Kristine Pedersen

Personal information
- Full name: Krisine Dich Pedersen
- Date of birth: 27 August 1986 (age 39)
- Place of birth: Denmark
- Position: Midfielder

Senior career*
- Years: Team / Apps / (Gls)
- –2007: Vejle B / 76
- 2008–: Fortuna Hjørring / 164

International career
- 2002–2003: Denmark U17 / 15 / (4)
- 2003–2005: Denmark U19 / 17 / (5)
- 2004–2006: Denmark U21 / 13 / (1)
- 2008–2012: Denmark / 31 / (7)

Managerial career
- Denmark U17
- 2026–: Denmark U19

= Kristine Pedersen =

Danish footballer (born 1986)

Kristine Pedersen is a Danish football coach and former player who played as a midfielder. Pedersen played for A-Liga sides Vejle B and Fortuna Hjørring, representing the latter in the Champions League.
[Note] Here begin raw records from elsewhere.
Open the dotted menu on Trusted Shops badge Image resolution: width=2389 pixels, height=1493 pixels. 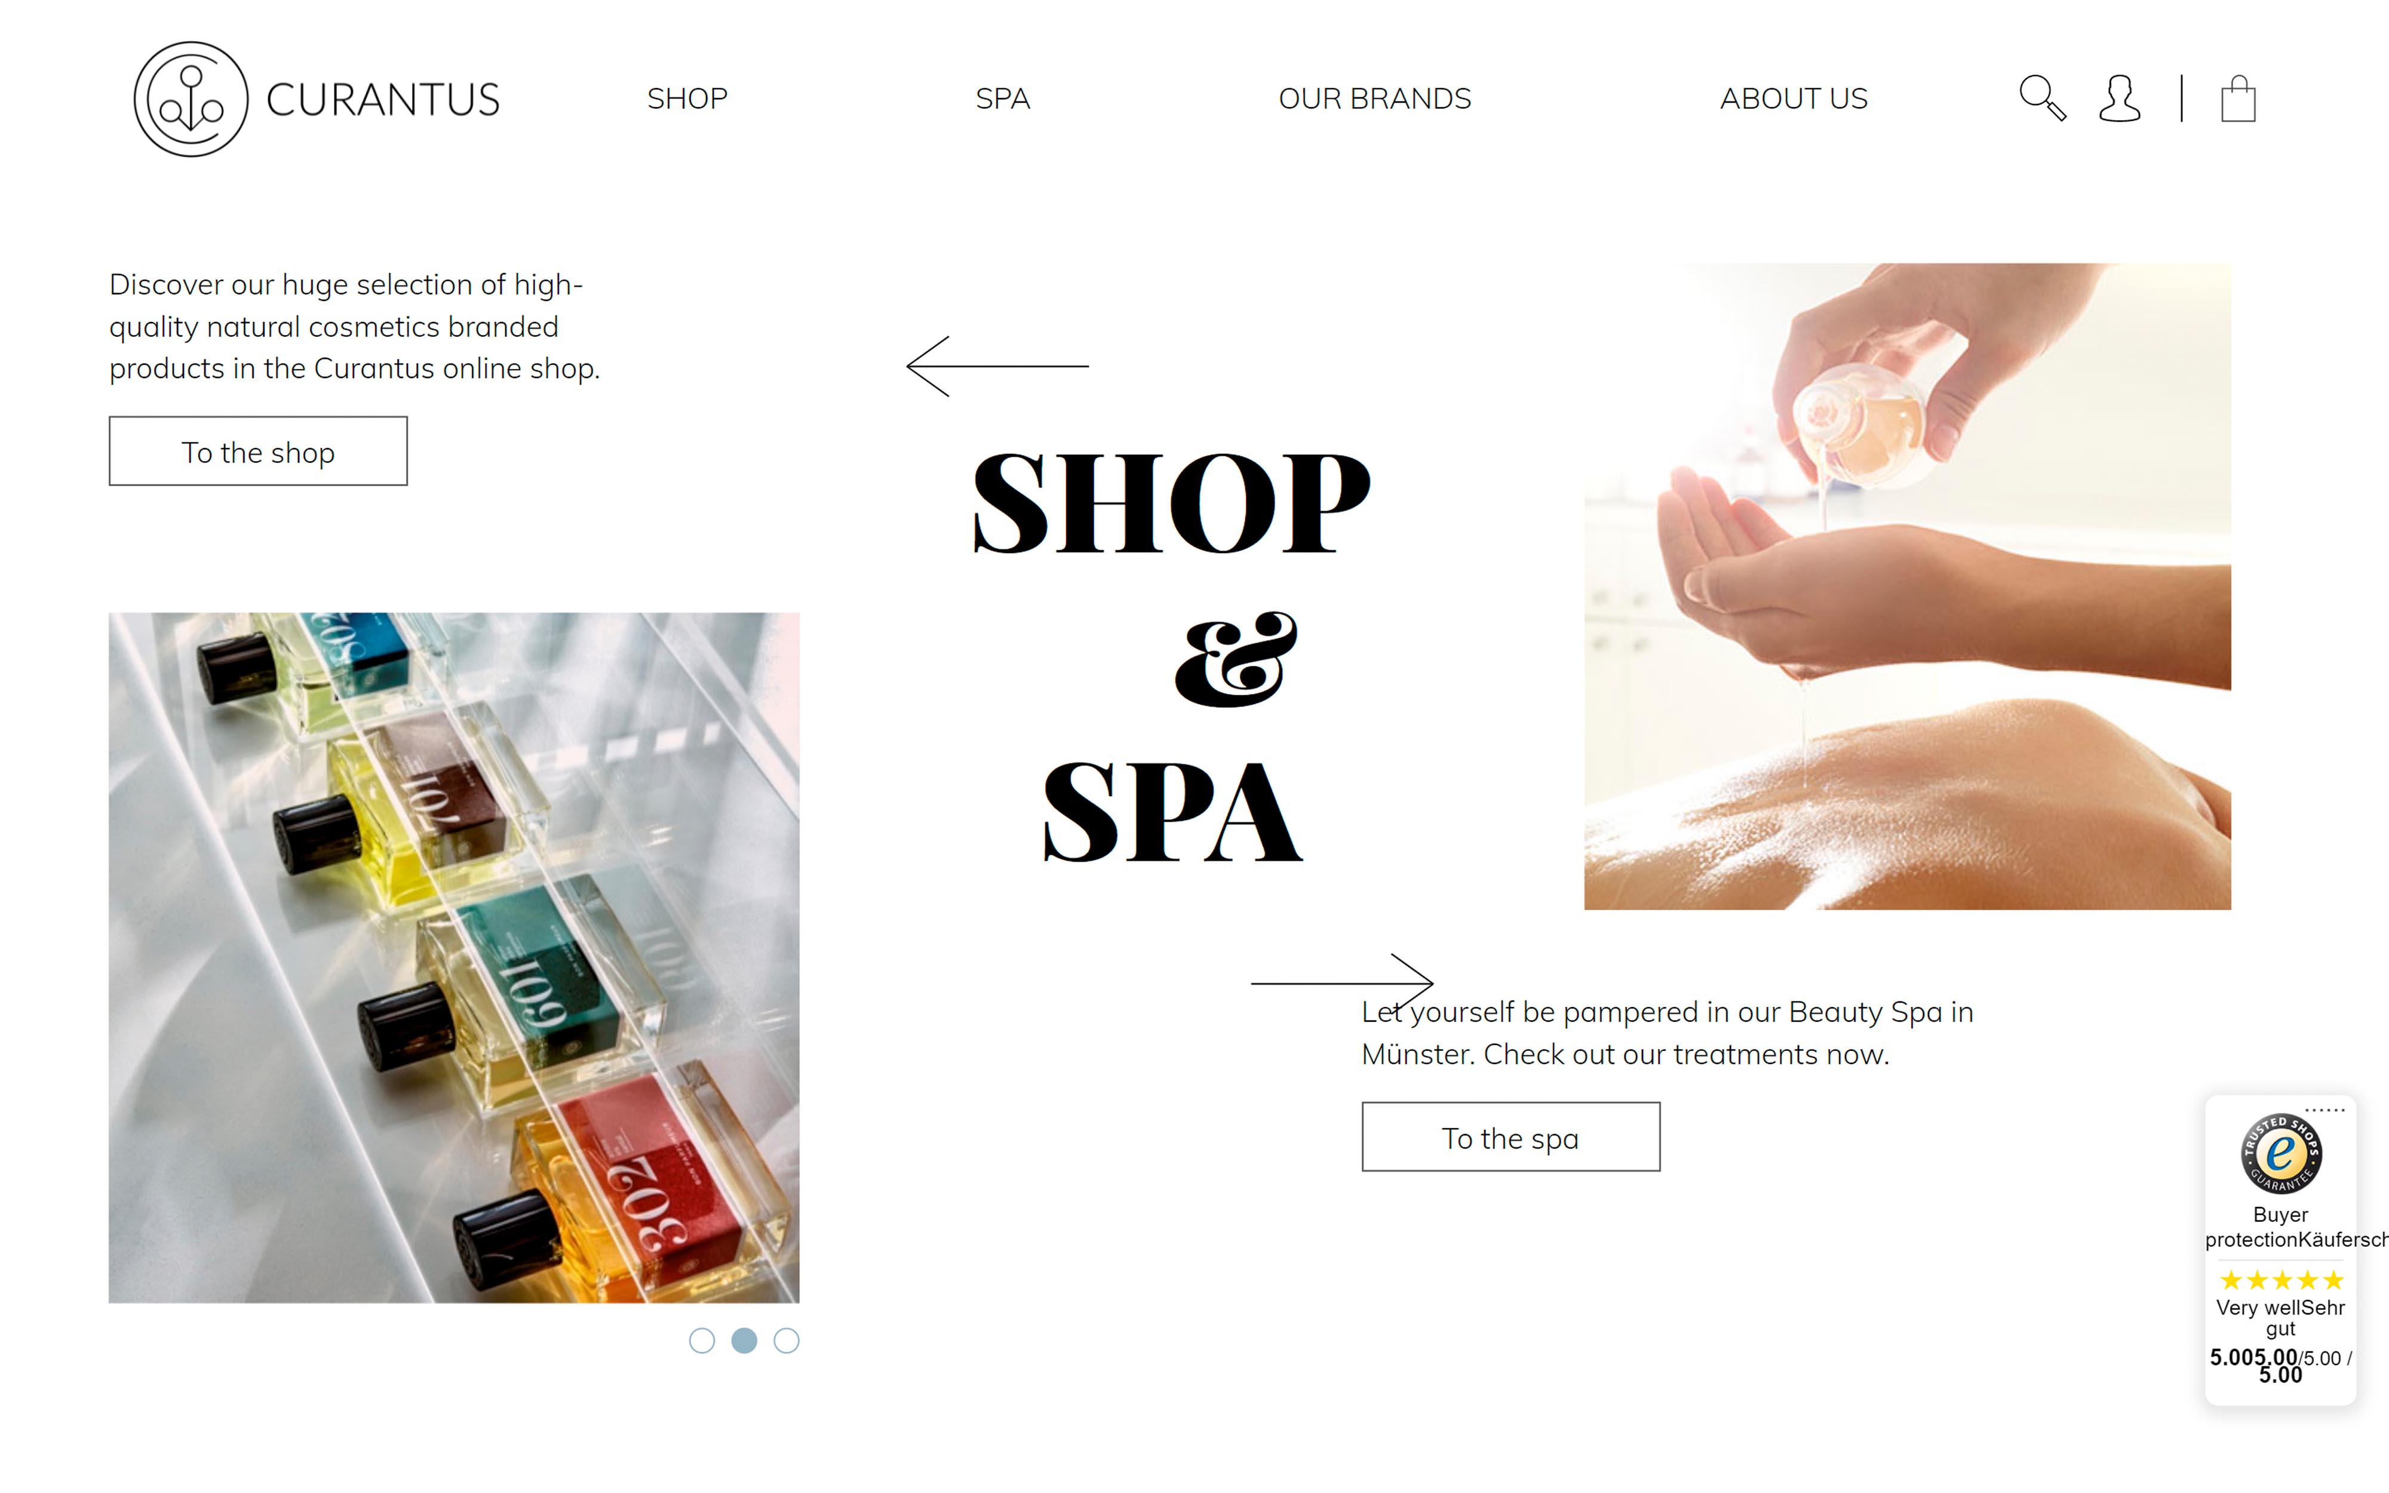click(x=2325, y=1110)
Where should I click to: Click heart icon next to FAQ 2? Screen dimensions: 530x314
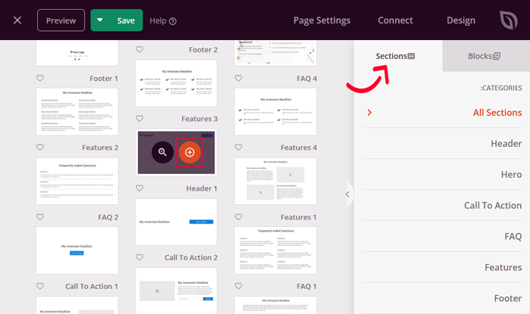(x=40, y=217)
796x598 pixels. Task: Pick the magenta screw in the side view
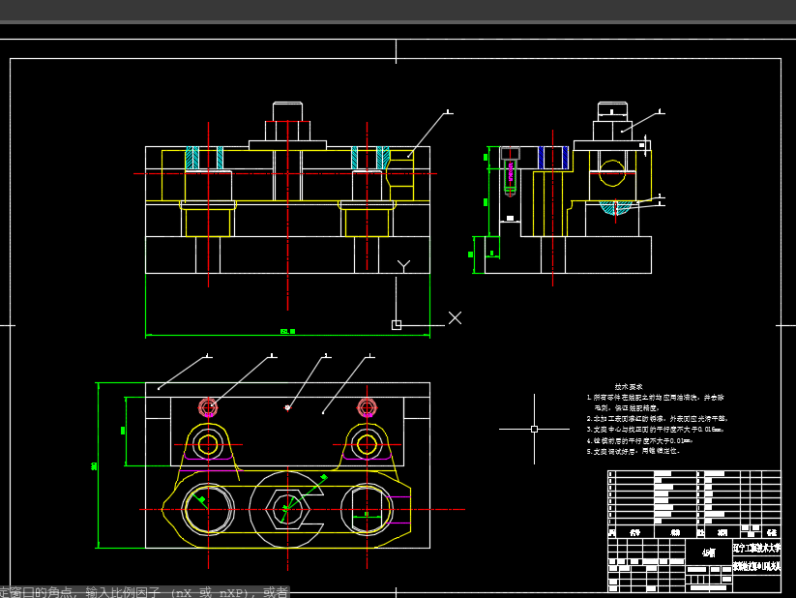point(510,174)
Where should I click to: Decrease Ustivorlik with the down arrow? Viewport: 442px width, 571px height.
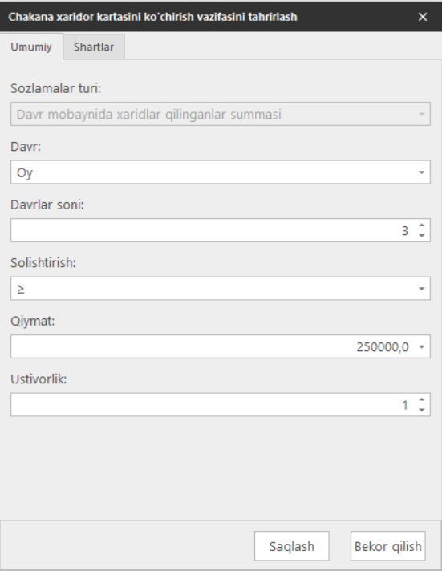tap(422, 410)
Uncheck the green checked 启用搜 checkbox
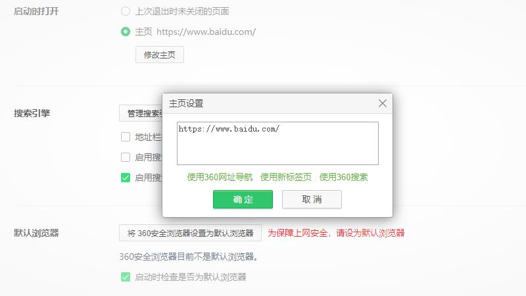The width and height of the screenshot is (526, 296). tap(126, 178)
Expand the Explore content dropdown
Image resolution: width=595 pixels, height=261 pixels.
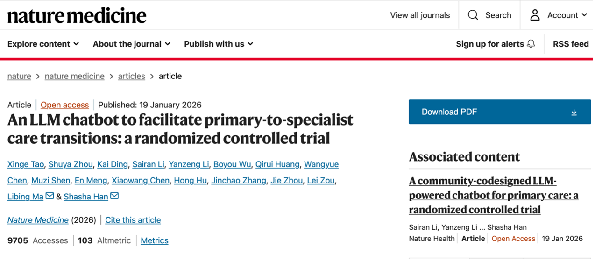(43, 44)
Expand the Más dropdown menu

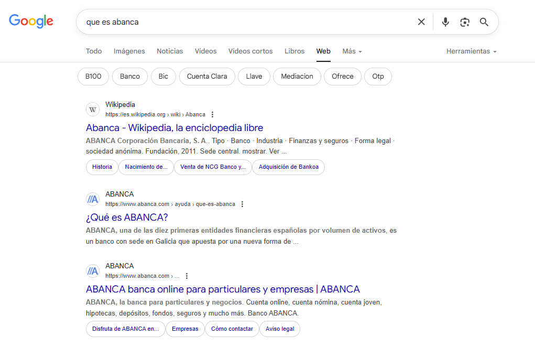[352, 51]
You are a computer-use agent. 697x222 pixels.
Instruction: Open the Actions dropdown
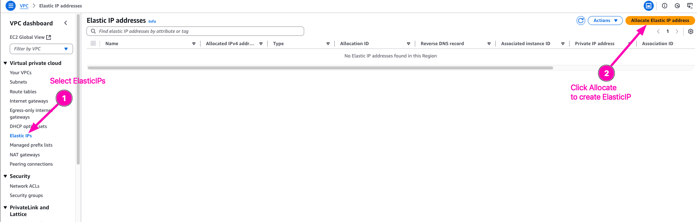click(x=605, y=21)
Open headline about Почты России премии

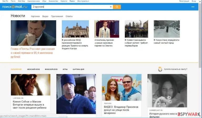(x=33, y=53)
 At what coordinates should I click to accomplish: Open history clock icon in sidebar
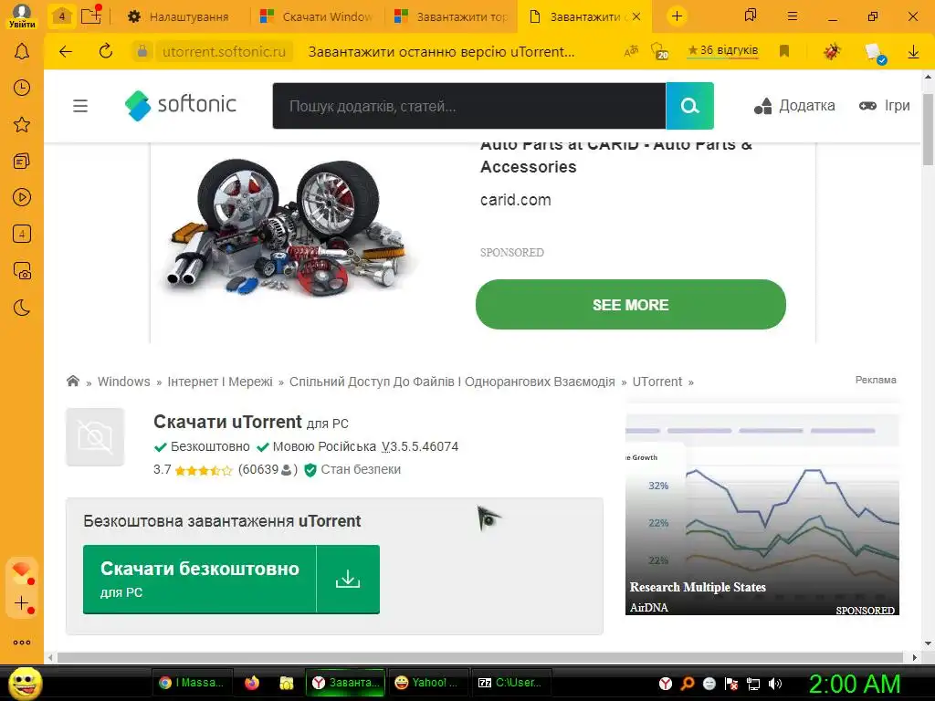[x=22, y=89]
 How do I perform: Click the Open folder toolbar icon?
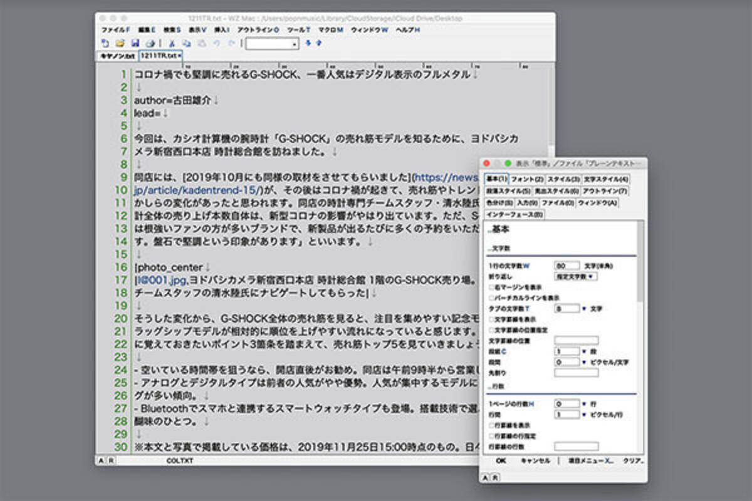120,43
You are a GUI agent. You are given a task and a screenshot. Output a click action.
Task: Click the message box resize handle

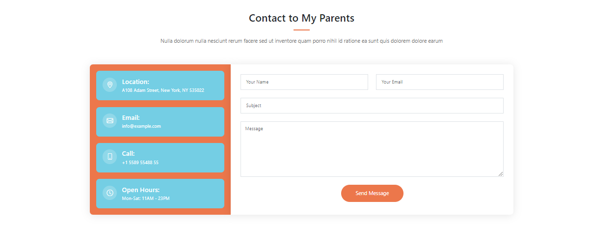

Pedersen earned 31 caps with the Denmark national team from 2008 to 2012.

==Managerial career==
Pedersen became a coach following her player retirement and coached the Denmark U17 women's team. She became the Denmark U19 women's coach in 2026. She was the first female coach in Danish football history to coach a boys national team as an assistant coach to the U17s in 2024.